Home sellers slashing asking prices amid Budget speculation
The latest research from Property DriveBuy reveals that homesellers are slashing asking prices across the country in an attempt to attract buyers in a stagnant pre-Budget housing market.
The latest asking price data* shows that the average asking price in Britain (£364,833) fell by -1.8% between October and November 2025, contributing to an overall annual decline of -0.5%.
Sellers in London and the South West have seen the biggest annual drops in asking prices, falling by -2.1% and -1.1% respectively, while the biggest monthly drops have been recorded in Scotland (-3.2%) and the South East (-2.7%).
Further analysis by Property DriveBuy has highlighted just how much this downward pressure on asking prices is impacting the live housing market across major British cities.
The snapshot data shows that across Britain, the number of homes listed for sale over a 30 day period that have seen an asking price reduction since being on the market has increased by 14.8% in the past month (Oct 25 – Nov 25)*.
However, some cities have seen even sharper increases.
Sheffield has seen the largest rise in price-reduced homes, with the number growing by 50% in the past month.
Brighton has seen its own number increase by 44%, while Cardiff (35.7%), Leicester (28.6%), Manchester (21.8%), Newcastle (21.1%), and Liverpool (20.6%) have all seen the number of price-reduced homes grow by more than 20%.
Steve Foreman, Founder and CEO of Property DriveBuy, commented
“Britain’s housing market is clearly feeling the strain of uncertainty in the run up to the Autumn Budget. With momentum slowing and buyer confidence dipping, we’re seeing more sellers make the difficult decision to reduce their asking price in order to secure interest.

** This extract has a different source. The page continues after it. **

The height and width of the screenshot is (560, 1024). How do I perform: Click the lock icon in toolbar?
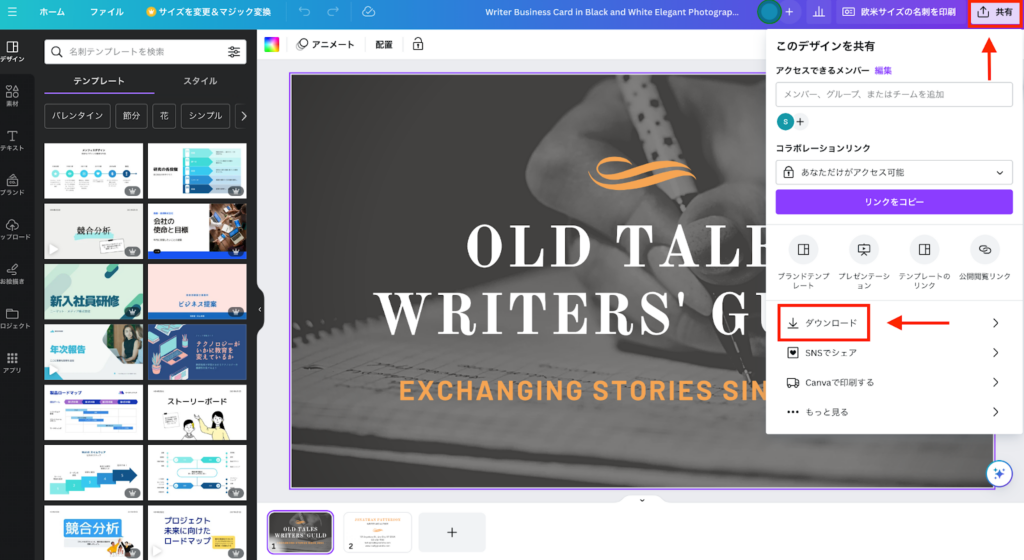click(417, 45)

The sharp rise in price-reduced listings across major cities shows just how sensitive the market has become to speculation around potential tax changes, particularly at the higher end. Until there is clarity, both buyers and sellers are treading carefully, and this caution is now filtering through into the day-to-day pricing of homes coming to market.
These conditions do not point to a market in distress, but they do underline how quickly sentiment can shift when major fiscal decisions are on the horizon.”